Comments are filtered by length (40-300 words), quality signals (score/upvotes), and deduplication. The final dataset contains ~13,000 human-AI pairs.

AI Models

Each human text gets 6 AI counterparts — 2 providers at 3 difficulty tiers. The game picks one based on your current difficulty level. As you streak, difficulty ramps up.

TierAnthropicOpenAI
EasyHaiku 4.5GPT-4.1 Nano
MediumSonnet 4GPT-4.1 Mini
HardSonnet 4.6GPT-5.4

Easy-tier models are smaller and cheaper — their text tends to be more formulaic. Hard-tier models are state-of-the-art — much harder to distinguish from humans.

Prompt Methodology

Each AI model receives the same base prompt tailored to the source platform. For example, Reddit prompts say “You are writing a response on Reddit. Match the tone and format typical of Reddit.” Yelp prompts ask for a review in Yelp's style.

Models are instructed to match the approximate length of the human text and avoid markdown, headers, or bullet points. The goal is to produce text that's indistinguishable in format — so the only signal is substance and style.

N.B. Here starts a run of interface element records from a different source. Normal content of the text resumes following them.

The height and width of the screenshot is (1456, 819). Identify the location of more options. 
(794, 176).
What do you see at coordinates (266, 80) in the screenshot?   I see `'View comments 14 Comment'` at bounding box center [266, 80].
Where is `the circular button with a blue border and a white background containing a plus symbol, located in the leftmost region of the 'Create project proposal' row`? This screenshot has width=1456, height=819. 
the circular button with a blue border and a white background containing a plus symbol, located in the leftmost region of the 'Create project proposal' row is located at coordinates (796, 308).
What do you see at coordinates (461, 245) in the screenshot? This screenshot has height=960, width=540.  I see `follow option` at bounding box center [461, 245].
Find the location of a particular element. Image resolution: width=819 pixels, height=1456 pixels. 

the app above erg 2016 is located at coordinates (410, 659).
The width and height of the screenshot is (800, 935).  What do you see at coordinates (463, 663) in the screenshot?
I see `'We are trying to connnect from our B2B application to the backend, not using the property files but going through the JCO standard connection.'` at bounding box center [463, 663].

Prompt templates are hashed (SHA-256) and stored alongside every AI response for reproducibility. AI responses are generated via batch APIs where available (Anthropic, OpenAI) for cost efficiency.

Scoring System

You start at Easy difficulty. Get 3 correct in a row and you advance to the next tier. Get one wrong and you drop back down. Three total wrong answers end the game.

After the game, you see your accuracy, best streak, and a round-by-round breakdown showing which model fooled you (or didn't). An optional demographic survey helps us analyze detection ability across different populations.

Research Goals

Every vote is recorded (anonymously) along with the model shown, difficulty tier, response time, and streak. This produces a clean dataset for studying:

  • Which AI models are hardest/easiest to detect
  • How detection accuracy changes with practice (per-round curves)
  • Whether source platform (Reddit vs HN vs Yelp) affects detectability
  • Demographic factors in AI detection ability

The dataset will be released on Hugging Face once we have enough data for meaningful analysis.

Privacy

No accounts. No login. An anonymous cookie tracks your session so the game works. We record your country/city (from IP geolocation) for aggregate analytics — never your IP address in research exports. The optional survey is entirely voluntary.

Built With

Next.js, TypeScript, Tailwind CSS, Framer Motion, Drizzle ORM, PostgreSQL. Deployed on Railway.